PROBLEM: All records are to be retyped faithfully and completely.

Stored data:
━━━━━━━━━━━━━━━━
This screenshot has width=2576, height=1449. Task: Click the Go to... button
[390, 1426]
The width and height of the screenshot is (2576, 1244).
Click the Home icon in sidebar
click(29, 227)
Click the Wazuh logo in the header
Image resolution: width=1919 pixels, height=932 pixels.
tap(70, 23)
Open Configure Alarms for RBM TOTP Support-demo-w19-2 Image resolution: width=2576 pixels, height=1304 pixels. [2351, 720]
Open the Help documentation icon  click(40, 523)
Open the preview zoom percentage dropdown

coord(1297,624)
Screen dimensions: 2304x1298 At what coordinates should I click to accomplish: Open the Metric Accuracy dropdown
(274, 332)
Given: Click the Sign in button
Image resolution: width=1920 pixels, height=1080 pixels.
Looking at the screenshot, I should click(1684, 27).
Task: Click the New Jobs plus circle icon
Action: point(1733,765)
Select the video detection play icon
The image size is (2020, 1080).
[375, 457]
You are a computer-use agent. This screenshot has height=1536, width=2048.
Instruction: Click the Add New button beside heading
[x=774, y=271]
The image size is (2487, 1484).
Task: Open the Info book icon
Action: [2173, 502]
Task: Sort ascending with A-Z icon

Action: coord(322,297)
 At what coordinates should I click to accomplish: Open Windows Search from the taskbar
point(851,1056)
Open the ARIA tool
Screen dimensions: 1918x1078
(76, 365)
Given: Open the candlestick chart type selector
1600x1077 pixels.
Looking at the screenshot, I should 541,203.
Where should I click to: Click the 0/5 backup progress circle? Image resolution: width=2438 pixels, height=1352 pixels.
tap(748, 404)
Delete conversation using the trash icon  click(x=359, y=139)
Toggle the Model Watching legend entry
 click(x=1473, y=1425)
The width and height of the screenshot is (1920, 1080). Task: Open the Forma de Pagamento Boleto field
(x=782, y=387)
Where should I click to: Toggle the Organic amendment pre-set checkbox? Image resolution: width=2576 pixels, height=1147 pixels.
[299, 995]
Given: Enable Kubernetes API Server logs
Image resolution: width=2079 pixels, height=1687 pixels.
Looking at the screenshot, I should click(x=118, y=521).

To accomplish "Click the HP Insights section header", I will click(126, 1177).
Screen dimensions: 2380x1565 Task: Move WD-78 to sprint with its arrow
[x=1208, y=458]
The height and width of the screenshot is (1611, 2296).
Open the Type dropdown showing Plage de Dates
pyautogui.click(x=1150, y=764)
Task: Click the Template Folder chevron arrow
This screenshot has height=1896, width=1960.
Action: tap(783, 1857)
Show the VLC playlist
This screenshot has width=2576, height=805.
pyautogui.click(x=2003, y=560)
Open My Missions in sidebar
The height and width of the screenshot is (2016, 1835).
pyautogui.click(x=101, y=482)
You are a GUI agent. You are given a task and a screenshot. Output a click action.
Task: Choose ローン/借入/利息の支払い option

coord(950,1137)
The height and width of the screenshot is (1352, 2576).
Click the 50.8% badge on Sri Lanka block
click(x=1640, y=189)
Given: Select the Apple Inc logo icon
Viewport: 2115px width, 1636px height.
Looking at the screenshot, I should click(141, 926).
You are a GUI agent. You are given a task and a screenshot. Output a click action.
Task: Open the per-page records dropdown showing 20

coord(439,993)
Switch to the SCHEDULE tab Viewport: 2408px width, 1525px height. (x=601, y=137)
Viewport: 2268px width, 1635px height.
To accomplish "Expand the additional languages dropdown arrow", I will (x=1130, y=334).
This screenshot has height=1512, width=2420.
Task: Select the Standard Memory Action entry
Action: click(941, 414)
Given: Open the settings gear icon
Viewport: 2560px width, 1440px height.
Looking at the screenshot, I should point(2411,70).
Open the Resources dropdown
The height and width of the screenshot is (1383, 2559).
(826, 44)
━━━━━━━━━━━━━━━━
THE COMPLETED TASK:
This screenshot has width=2576, height=1449. Task: Click the Go to... button
[390, 1426]
The width and height of the screenshot is (2576, 1244).
Click the Home icon in sidebar
click(29, 227)
Click the Wazuh logo in the header
Image resolution: width=1919 pixels, height=932 pixels.
tap(70, 23)
Open Configure Alarms for RBM TOTP Support-demo-w19-2 Image resolution: width=2576 pixels, height=1304 pixels. [2351, 720]
Open the Help documentation icon  click(40, 523)
Open the preview zoom percentage dropdown

coord(1297,624)
Screen dimensions: 2304x1298 At what coordinates should I click to accomplish: Open the Metric Accuracy dropdown
(274, 332)
Given: Click the Sign in button
Image resolution: width=1920 pixels, height=1080 pixels.
Looking at the screenshot, I should click(1684, 27).
Task: Click the New Jobs plus circle icon
Action: point(1733,765)
Select the video detection play icon
The image size is (2020, 1080).
[375, 457]
You are a computer-use agent. This screenshot has height=1536, width=2048.
Instruction: Click the Add New button beside heading
[x=774, y=271]
The image size is (2487, 1484).
Task: Open the Info book icon
Action: [2173, 502]
Task: Sort ascending with A-Z icon

Action: coord(322,297)
 At what coordinates should I click to accomplish: Open Windows Search from the taskbar
point(851,1056)
Open the ARIA tool
Screen dimensions: 1918x1078
(76, 365)
Given: Open the candlestick chart type selector
1600x1077 pixels.
Looking at the screenshot, I should 541,203.
Where should I click to: Click the 0/5 backup progress circle? Image resolution: width=2438 pixels, height=1352 pixels.
tap(748, 404)
Delete conversation using the trash icon  click(x=359, y=139)
Toggle the Model Watching legend entry
 click(x=1473, y=1425)
The width and height of the screenshot is (1920, 1080). Task: Open the Forma de Pagamento Boleto field
(x=782, y=387)
Where should I click to: Toggle the Organic amendment pre-set checkbox? Image resolution: width=2576 pixels, height=1147 pixels.
[299, 995]
Given: Enable Kubernetes API Server logs
Image resolution: width=2079 pixels, height=1687 pixels.
Looking at the screenshot, I should click(x=118, y=521).

To accomplish "Click the HP Insights section header", I will click(126, 1177).
Screen dimensions: 2380x1565 Task: Move WD-78 to sprint with its arrow
[x=1208, y=458]
The height and width of the screenshot is (1611, 2296).
Open the Type dropdown showing Plage de Dates
pyautogui.click(x=1150, y=764)
Task: Click the Template Folder chevron arrow
This screenshot has height=1896, width=1960.
Action: tap(783, 1857)
Show the VLC playlist
This screenshot has width=2576, height=805.
pyautogui.click(x=2003, y=560)
Open My Missions in sidebar
The height and width of the screenshot is (2016, 1835).
pyautogui.click(x=101, y=482)
You are a GUI agent. You are given a task and a screenshot. Output a click action.
Task: Choose ローン/借入/利息の支払い option

coord(950,1137)
The height and width of the screenshot is (1352, 2576).
Click the 50.8% badge on Sri Lanka block
click(x=1640, y=189)
Given: Select the Apple Inc logo icon
Viewport: 2115px width, 1636px height.
Looking at the screenshot, I should click(141, 926).
You are a GUI agent. You are given a task and a screenshot. Output a click action.
Task: Open the per-page records dropdown showing 20

coord(439,993)
Switch to the SCHEDULE tab Viewport: 2408px width, 1525px height. (x=601, y=137)
Viewport: 2268px width, 1635px height.
To accomplish "Expand the additional languages dropdown arrow", I will (x=1130, y=334).
This screenshot has height=1512, width=2420.
Task: Select the Standard Memory Action entry
Action: click(941, 414)
Given: Open the settings gear icon
Viewport: 2560px width, 1440px height.
Looking at the screenshot, I should point(2411,70).
Open the Resources dropdown
The height and width of the screenshot is (1383, 2559).
(826, 44)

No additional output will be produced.